IHK Halle-Dessau fordert Reformen vor der Landtagswahl 2026 in Sachsen-Anhalt
Paul MüllerIHK Halle-Dessau fordert Reformen vor der Landtagswahl 2026 in Sachsen-Anhalt
IHK Halle-Dessau legt wirtschaftliche Prioritäten vor Landtagswahl 2026 fest
Die Industrie- und Handelskammer (IHK) Halle-Dessau hat vor den Landtagswahlen 2026 ihre wirtschaftlichen Schwerpunkte definiert. Auf der Frühjahrsvollversammlung analysierte die Organisation die anhaltenden wirtschaftlichen Herausforderungen Sachsen-Anhalts. Die Führungsetage will nun mit klaren politischen Forderungen und regionalen Kampagnen Reformen vorantreiben.
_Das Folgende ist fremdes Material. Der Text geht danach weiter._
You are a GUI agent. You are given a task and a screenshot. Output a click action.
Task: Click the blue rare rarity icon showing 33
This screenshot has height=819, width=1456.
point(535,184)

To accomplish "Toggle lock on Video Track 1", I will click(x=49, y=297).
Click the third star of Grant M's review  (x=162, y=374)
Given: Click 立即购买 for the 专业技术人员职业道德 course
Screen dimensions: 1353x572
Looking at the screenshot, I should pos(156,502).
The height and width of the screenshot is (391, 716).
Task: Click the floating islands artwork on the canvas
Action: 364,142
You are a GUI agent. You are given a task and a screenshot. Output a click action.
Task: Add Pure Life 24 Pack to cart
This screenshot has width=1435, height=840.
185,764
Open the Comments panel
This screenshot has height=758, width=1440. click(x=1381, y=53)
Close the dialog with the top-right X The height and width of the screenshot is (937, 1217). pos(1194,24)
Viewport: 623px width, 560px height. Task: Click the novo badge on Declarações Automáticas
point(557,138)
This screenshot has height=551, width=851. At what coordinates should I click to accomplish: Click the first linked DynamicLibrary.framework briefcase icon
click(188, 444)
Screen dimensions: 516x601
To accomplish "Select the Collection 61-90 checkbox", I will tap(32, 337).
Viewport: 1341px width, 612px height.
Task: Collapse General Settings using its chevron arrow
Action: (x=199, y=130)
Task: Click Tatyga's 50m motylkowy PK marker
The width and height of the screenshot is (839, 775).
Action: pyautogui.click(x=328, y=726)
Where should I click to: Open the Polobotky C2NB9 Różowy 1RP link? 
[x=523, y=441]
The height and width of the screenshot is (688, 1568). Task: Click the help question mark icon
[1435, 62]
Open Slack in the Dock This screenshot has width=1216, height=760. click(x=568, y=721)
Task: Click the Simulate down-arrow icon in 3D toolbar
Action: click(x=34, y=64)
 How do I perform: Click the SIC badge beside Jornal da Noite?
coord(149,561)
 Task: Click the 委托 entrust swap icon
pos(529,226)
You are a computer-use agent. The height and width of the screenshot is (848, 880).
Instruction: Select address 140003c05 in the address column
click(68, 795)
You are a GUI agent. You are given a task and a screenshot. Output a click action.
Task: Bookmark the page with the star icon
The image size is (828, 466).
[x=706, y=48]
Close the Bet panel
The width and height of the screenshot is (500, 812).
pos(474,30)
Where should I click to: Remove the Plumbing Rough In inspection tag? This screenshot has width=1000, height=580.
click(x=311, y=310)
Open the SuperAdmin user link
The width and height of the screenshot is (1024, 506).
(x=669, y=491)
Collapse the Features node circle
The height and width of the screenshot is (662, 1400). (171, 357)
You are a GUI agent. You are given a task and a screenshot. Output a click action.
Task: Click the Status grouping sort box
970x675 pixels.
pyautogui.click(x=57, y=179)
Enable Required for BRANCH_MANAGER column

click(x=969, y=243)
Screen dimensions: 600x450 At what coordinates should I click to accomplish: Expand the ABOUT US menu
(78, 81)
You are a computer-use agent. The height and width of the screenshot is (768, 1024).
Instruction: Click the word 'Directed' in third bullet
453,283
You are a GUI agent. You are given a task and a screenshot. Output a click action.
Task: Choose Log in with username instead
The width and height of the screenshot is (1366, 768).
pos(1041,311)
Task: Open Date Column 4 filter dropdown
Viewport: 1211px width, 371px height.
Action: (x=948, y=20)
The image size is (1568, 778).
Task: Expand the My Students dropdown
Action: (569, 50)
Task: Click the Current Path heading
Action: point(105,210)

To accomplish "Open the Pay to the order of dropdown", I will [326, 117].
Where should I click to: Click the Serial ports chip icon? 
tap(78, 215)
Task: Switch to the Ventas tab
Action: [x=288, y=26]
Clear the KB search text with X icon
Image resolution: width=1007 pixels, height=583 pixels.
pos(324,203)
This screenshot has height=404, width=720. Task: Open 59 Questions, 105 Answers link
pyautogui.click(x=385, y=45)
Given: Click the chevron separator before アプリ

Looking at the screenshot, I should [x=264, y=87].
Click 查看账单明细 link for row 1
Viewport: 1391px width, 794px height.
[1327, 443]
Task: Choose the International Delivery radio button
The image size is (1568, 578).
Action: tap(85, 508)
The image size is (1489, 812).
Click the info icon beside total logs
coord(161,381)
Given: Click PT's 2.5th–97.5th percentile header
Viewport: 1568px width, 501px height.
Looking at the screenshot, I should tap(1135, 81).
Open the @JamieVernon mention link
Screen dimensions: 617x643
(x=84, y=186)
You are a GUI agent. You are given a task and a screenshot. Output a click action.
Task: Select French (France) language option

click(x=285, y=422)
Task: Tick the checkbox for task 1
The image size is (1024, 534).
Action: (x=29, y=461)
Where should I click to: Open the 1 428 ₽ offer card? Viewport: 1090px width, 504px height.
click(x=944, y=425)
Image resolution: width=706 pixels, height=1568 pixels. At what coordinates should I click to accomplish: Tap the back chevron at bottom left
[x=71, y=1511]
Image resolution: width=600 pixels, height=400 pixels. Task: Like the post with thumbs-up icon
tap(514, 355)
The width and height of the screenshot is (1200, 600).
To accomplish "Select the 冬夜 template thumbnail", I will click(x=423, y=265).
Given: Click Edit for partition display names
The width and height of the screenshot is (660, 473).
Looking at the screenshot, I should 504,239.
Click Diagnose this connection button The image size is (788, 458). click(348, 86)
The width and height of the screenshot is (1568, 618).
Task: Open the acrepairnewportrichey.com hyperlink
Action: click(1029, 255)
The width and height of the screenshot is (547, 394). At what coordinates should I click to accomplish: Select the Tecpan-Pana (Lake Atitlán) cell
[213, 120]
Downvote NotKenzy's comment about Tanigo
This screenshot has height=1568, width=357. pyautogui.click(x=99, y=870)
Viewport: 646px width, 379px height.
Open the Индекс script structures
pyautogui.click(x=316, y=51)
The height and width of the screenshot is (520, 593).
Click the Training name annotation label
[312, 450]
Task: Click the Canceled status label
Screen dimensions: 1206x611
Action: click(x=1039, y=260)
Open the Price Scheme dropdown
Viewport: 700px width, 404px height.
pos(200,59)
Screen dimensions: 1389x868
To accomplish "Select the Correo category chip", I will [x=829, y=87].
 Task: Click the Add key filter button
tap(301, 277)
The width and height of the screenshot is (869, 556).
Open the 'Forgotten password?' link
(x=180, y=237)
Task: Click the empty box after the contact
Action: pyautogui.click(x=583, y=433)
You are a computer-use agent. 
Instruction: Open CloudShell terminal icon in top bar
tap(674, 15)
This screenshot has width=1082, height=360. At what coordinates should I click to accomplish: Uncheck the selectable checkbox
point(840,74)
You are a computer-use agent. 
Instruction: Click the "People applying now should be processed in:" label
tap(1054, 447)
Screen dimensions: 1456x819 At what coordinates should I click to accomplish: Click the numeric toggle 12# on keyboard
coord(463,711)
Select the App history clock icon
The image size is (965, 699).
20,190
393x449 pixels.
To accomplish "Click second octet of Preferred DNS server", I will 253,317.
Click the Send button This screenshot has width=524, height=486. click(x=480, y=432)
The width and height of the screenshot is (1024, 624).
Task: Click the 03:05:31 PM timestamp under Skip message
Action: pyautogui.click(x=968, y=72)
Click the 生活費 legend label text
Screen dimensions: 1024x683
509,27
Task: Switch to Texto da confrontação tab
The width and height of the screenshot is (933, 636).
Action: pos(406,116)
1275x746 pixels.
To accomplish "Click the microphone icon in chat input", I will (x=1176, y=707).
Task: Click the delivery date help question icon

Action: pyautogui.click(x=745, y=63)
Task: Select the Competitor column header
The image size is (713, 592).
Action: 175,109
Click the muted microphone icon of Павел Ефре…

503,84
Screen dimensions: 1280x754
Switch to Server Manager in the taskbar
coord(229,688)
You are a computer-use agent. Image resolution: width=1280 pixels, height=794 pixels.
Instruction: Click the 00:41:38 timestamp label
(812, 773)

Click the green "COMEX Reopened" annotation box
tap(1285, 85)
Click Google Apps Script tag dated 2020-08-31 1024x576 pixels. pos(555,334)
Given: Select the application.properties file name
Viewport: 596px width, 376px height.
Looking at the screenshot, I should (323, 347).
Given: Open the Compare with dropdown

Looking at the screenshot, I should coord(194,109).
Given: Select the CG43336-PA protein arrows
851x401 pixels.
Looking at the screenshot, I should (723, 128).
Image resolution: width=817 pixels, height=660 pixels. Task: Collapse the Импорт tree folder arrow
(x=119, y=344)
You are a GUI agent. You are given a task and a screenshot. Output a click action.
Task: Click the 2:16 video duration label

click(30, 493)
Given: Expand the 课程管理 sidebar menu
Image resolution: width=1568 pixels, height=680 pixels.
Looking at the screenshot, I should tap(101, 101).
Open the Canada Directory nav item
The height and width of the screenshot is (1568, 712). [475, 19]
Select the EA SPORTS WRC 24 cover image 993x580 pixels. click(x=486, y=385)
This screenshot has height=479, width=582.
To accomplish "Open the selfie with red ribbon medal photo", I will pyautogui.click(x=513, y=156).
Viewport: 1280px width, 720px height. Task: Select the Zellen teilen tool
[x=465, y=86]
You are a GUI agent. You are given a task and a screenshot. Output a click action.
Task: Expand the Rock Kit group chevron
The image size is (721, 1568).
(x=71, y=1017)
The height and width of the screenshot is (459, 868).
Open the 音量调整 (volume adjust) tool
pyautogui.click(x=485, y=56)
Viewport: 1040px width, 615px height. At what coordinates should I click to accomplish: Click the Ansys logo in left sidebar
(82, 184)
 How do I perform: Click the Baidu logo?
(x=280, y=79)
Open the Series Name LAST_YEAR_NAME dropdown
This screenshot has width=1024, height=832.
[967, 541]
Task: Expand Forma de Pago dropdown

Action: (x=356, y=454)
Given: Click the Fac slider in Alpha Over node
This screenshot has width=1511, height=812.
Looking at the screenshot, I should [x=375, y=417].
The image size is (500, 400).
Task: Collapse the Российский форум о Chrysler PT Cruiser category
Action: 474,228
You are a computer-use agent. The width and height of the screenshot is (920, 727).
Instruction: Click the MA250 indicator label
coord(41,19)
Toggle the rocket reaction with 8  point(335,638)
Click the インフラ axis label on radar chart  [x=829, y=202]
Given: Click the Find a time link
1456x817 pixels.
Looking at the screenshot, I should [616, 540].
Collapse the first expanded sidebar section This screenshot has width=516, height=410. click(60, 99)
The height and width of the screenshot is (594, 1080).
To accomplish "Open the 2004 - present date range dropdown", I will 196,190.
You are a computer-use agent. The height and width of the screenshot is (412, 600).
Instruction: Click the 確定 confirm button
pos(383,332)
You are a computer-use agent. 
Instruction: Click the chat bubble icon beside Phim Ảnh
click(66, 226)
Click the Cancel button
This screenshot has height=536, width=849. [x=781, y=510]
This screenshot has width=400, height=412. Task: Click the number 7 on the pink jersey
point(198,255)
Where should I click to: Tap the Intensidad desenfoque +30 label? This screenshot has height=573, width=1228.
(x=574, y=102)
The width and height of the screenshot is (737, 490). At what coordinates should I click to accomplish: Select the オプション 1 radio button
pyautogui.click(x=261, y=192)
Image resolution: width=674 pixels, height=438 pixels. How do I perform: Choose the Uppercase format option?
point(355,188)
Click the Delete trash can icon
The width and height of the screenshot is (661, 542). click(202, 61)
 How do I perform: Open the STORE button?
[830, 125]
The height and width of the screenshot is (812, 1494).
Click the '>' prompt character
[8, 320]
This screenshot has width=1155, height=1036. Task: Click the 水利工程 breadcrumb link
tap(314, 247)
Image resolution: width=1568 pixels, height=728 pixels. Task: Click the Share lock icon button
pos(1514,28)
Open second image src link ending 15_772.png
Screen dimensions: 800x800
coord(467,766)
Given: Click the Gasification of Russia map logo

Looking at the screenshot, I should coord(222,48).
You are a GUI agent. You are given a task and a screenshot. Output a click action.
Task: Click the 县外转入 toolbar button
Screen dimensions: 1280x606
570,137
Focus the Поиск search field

Zu Beginn der Versammlung wurde die schwache Wirtschaftslage des Landes thematisiert. IHK-Präsident Sascha Gläßer bezeichnete sie als in einer "hartnäckigen Stagnation" gefangen. Als Hauptgründe nannte er hohe Energiekosten, steigende Lohnnebenkosten, hohe Steuerlasten und übermäßige Bürokratie.
Die Mitglieder verabschiedeten anschließend die "Politischen Positionspapiere der IHK Halle-Dessau für Sachsen-Anhalt 2026". Das Dokument enthält Forderungen zu Arbeitsmarktpolitik, Bildung, Innovation und Außenhandel. Zudem werden weniger Bürokratie, eine bessere Energiepolitik und der Ausbau der Infrastruktur gefordert.
Gläßer betonte, dass zwar auf Bundesebene die Notwendigkeit von Veränderungen erkannt werde, konkrete Entlastungen jedoch nur zögerlich umgesetzt würden. Dennoch stoße die regionale Kampagne der IHK, die die wirtschaftlichen Stärken Sachsen-Anhalts in den Vordergrund stellt, auf positive Resonanz. Die Kammer plane nun, ihre Fachkompetenz einzubringen, um die Debatte vor der Wahl 2026 mitzugestalten.
Das Positionspapier der IHK soll als Leitfaden für den Dialog mit der Landesregierung dienen. Wirtschaftsvertreter fordern schnellere Reformen, um Kosten zu senken und Bürokratie abzubauen. Ihr Ziel ist es, die wirtschaftliche Stagnation bis zur nächsten Wahl in Wachstum zu verwandeln.